In the wake of receiving terminal illness, one tries to reconcile what you have and have lost. When entering into binding love and saying ‘I do,’ no one calculates the cost of a loss or their confidence in the future. For instance, I never figured my wife would attempt suicide in September 1991. Suicide wasn’t on my radar. Then again, I never calculated my laissez-faire attitude of the future, “Oh, if something happens, I have faith it will work out.” I’ve seen others create tragedies over a sentimental broken wine glass. A Christmas sweater thrown into the washing machine by an absent-minded family member that ‘pisses’ the hell out of another, and hotel rooms priced at a rate different than booked devolve into screaming at front desk personnel.
When you’re dying, you find out what matters, and at the end of life, only then does one remember those who’ve passed before me. In my previous life, pre-terminal, I claimed to honor them in life, to live anew, and pour ethical living into my soul. Six months later, laissez-faire returns, “It will work out,” I say to appease myself. Of course, there were moments of fulfillment, but I wanted more. Of course, we know what to love, but we bargain for that bigger home, the sprawling driveway, that promotion, the BMW 325i (my dream car for years), that one person who will genuinely make us happy (but never did). Instead of accepting the fulfillment God provided, the future I sought is not the future I now live. I want to move into the future. I want to move on. I just don’t know how.

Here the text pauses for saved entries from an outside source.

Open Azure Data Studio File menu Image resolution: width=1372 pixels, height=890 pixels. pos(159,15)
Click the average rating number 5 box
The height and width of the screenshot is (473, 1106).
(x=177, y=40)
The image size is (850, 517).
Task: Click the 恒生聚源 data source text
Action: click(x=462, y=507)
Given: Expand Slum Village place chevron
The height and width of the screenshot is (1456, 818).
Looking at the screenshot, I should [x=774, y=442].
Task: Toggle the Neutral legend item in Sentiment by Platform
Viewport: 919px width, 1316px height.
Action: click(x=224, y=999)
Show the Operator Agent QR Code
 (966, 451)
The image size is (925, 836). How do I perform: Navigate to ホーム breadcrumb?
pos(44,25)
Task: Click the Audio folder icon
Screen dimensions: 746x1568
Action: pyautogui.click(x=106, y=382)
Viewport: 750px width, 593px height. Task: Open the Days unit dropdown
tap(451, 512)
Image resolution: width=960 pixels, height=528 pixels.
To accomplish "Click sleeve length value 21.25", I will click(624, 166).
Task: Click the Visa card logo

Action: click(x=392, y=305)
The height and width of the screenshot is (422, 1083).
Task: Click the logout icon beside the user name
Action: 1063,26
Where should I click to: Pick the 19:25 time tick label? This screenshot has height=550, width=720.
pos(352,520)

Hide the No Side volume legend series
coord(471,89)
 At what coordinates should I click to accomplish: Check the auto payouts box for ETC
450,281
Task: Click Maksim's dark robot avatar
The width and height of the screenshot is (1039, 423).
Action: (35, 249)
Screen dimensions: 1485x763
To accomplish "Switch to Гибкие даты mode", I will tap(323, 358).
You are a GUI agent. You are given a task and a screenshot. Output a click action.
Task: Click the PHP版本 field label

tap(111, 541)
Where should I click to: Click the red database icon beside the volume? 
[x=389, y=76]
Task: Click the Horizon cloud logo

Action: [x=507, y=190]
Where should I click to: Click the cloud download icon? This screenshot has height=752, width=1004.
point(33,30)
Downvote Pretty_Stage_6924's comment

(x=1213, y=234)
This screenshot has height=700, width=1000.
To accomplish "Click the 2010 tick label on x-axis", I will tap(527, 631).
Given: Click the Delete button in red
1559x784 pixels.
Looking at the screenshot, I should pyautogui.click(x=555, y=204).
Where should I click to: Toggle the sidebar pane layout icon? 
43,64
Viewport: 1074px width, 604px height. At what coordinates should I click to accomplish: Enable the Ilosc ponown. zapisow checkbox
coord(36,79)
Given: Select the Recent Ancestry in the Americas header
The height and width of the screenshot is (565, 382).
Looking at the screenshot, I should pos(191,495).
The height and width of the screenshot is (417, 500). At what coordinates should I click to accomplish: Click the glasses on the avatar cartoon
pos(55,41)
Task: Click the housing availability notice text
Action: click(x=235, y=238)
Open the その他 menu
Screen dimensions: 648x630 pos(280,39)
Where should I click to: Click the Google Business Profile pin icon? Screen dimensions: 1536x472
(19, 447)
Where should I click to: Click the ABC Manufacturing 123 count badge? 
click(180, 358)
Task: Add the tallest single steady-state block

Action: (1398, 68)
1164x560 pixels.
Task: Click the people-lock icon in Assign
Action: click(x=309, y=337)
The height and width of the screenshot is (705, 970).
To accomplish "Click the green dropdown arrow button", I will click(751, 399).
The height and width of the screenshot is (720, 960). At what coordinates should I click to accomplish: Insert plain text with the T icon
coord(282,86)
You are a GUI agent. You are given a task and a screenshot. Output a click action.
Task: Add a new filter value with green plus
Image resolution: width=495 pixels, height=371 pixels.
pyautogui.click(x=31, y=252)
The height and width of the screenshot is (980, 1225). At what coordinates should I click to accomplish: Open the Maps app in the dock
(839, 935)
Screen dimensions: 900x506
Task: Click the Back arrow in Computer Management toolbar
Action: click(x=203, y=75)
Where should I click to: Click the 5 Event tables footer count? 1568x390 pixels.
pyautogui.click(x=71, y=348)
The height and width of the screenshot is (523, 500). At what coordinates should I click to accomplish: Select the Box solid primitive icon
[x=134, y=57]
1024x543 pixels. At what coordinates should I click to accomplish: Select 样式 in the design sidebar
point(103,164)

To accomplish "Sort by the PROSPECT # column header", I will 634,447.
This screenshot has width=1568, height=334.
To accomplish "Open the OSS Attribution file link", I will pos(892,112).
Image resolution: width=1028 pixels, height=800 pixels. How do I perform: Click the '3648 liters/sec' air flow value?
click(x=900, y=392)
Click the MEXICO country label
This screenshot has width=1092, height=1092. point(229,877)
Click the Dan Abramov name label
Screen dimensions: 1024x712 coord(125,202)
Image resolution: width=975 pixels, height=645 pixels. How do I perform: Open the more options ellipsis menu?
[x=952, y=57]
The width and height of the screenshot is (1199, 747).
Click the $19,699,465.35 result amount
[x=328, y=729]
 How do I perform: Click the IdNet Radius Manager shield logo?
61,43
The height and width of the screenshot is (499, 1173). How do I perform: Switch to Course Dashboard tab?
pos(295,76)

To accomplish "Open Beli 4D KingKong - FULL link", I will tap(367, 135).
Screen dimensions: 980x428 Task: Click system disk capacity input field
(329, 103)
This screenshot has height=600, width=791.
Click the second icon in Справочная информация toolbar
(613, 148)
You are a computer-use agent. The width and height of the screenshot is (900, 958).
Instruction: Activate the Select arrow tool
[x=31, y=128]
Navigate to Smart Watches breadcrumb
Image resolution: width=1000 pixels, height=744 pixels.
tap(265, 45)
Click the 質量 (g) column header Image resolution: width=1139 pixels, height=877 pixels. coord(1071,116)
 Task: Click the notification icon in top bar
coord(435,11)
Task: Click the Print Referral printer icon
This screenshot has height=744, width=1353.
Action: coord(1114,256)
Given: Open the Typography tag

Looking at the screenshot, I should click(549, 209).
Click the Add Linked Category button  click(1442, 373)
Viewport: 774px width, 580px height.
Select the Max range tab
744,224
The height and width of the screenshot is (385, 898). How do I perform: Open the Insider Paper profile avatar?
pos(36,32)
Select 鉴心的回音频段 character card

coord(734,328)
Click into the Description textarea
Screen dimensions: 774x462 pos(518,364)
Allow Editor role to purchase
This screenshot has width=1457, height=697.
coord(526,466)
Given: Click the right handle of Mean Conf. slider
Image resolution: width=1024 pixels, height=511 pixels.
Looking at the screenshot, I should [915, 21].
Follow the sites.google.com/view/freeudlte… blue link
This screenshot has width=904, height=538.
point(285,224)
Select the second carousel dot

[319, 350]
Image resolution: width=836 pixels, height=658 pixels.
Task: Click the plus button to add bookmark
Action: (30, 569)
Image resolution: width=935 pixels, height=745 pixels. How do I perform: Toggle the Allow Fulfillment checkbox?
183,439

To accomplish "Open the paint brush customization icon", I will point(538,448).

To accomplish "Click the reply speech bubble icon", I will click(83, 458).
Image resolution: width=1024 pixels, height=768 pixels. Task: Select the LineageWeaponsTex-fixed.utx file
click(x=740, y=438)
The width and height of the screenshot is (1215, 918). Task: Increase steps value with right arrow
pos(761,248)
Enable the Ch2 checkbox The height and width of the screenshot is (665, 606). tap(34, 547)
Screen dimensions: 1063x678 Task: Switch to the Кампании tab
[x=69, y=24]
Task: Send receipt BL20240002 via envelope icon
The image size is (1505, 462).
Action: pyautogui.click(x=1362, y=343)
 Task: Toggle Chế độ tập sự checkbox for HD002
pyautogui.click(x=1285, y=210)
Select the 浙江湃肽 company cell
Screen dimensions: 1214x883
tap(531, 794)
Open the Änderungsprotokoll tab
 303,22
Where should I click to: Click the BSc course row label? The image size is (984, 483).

The future I now reside in is a time when people simply fade. Some say the older you are, the less sparkle you have. But, looking back, that person is me. I lost my sparkle in my mid-twenties. My body is emaciated and requires a cane. The strong bones of my youth have disappeared and given way to a body that is in the beginning process of rejecting its host. I look at all those crisp, clean, sculpted actors on television and stand up, disrobe and exclaim, “Welcome to your future bitch!”
Somehow the universe, maybe my universe, had come undone, and all that remains is this old man. There is no such thing as a finished life. Well, correction: Christ claimed, “It is finished.” Maybe he’s the only one who got it right. Of course Christ got God, and in theory, all of us will inherit the same. But for now, we’re left to deal with all this crap, medical appointments not excluded.
“Central scheduling. How may I help you?” After detailing who I was, providing essential information, requesting appointments for various medical scans and tests, the appointment scheduler said, “Wow, this is a lot. This is so unusual for a person at your age.”